5. Is the protagonist's personality worked out with probability and consistency?
Questions to help you evaluate the story's NARRATIVE MANNER
1. What is the predominant point of view in this story, and who seems to be the focal character? Illustrate by citing a very brief passage and showing how it confirms your opinion.
2. What kind of ordering of time predominates in this story? Explain.
3. At what points does the narrative significantly slow down or speed up? At what points do conspicuous jumps in time occur? Why, in each case?4. Select several passages from this story, each reasonably brief, and use them to illustrate a discussion of the following stylistic matters:
a. special qualities of diction and sentence structure;
b. the use of style to individualize the speech, thought, and personality of particular characters;
c. the implied presence of the narrator or "author"; his/her level of involvement; his/her personality;
d. the basic vision of life which the style of the story reflects and extends.
Questions to help you assess IDEA in the story
1. What is the theme of the story? Express it in a single declarative sentence.
2. According to the story, what kind of behavior makes for lasting human worth or for human waste?
3. Evaluate the relative importance in influencing the outcome of the story of the following: physical nature, biological make-up, intimate personal relationships, society. What does the author seem to regard as the chief area in which human destiny is shaped?
4. According to the story, to what extent is the individual able to manage these formative conditions?
5. To what extent is any individual's final outcome helped or hindered by forces outside his/her control? In the story are these influences benignant, malignant, or indifferent? Explain.
Questions that may help you understand the story's BACKGROUND
1. Summarize the facts of the author's birth, family and social position, main gifts or handicaps, education, and entry into writing.
2. Describe briefly, with dates, the more important of the author's earlier works, giving special attention to the work immediately preceding the story under study.
3. What specific circumstances led the author to write this story? To what extent did she/he depart from the sort of fiction she/he had written up to this point? What persons, events, or other autobiographical materials does this story reflect, and with what modifications? What account of her/his inspirations and problems with this story did the author provide through letters, prefaces, journals, and the like?
4. By focusing upon sample details of this story, show how this biographical information (questions 1 and 3) helps to explain the design of the work.
5. What main features of social tension or stability in his/her own times did the author treat in this story? (e. g, ideology, war, economics, technology, daily life, etc.)?
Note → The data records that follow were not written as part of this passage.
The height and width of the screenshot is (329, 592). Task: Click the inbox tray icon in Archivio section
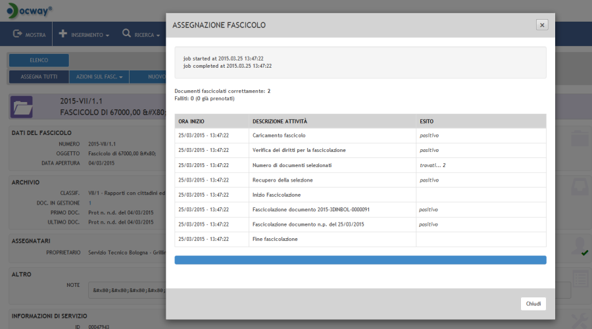click(580, 186)
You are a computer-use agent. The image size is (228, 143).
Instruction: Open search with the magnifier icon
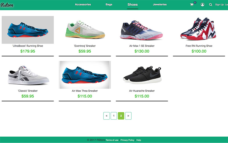point(210,5)
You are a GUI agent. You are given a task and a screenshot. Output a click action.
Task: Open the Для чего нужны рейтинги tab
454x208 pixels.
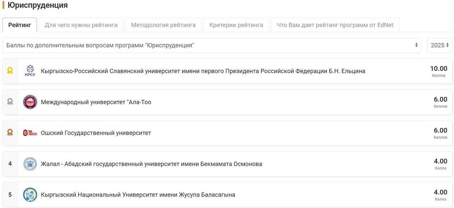tap(81, 25)
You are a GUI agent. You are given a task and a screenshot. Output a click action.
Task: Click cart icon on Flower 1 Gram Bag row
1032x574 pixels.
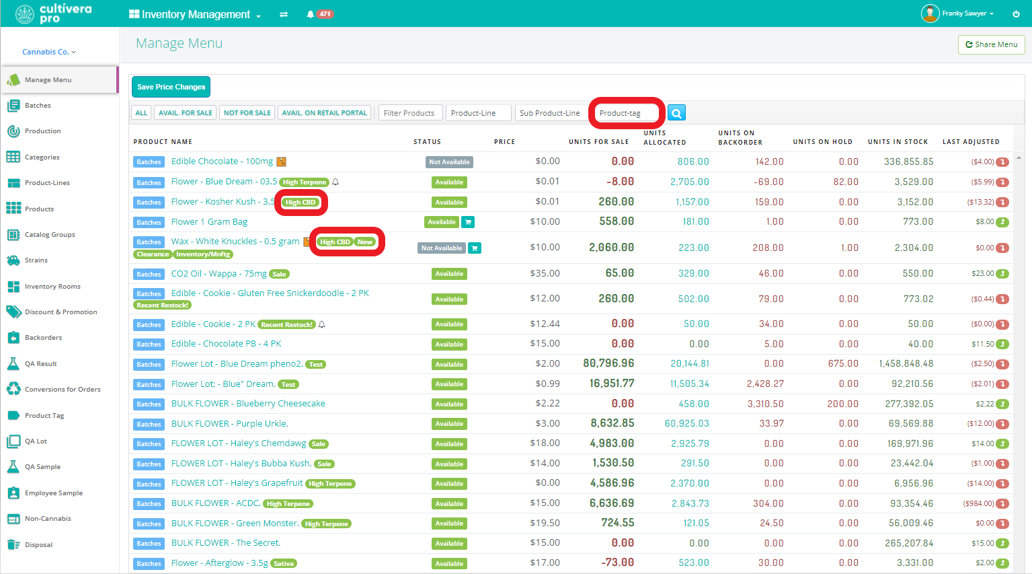click(469, 222)
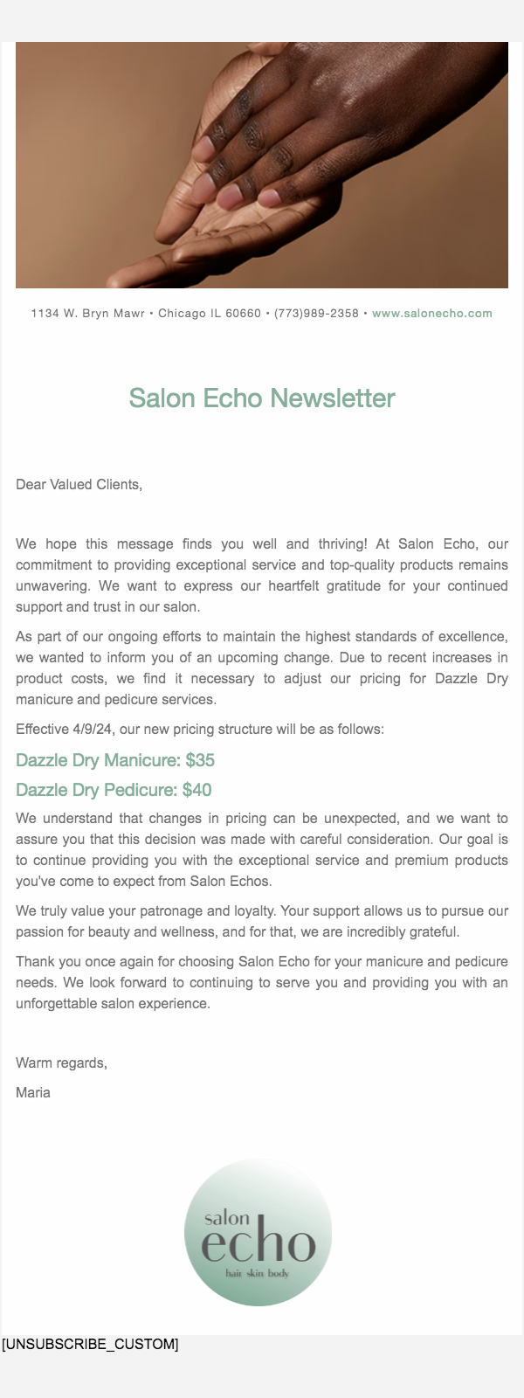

Explain, using both this story and such outside sources as personal statements by the author, histories of the period, etc.
6. By focusing upon sample details of the story, show how this historical information (question 5) helps to explain the design of the story.
7. What authors, literary circles, or movements did the present author support, attack, imitate, join, or depart from? Why?
8. Show how this literary background (question 7) helps explain the design of the story.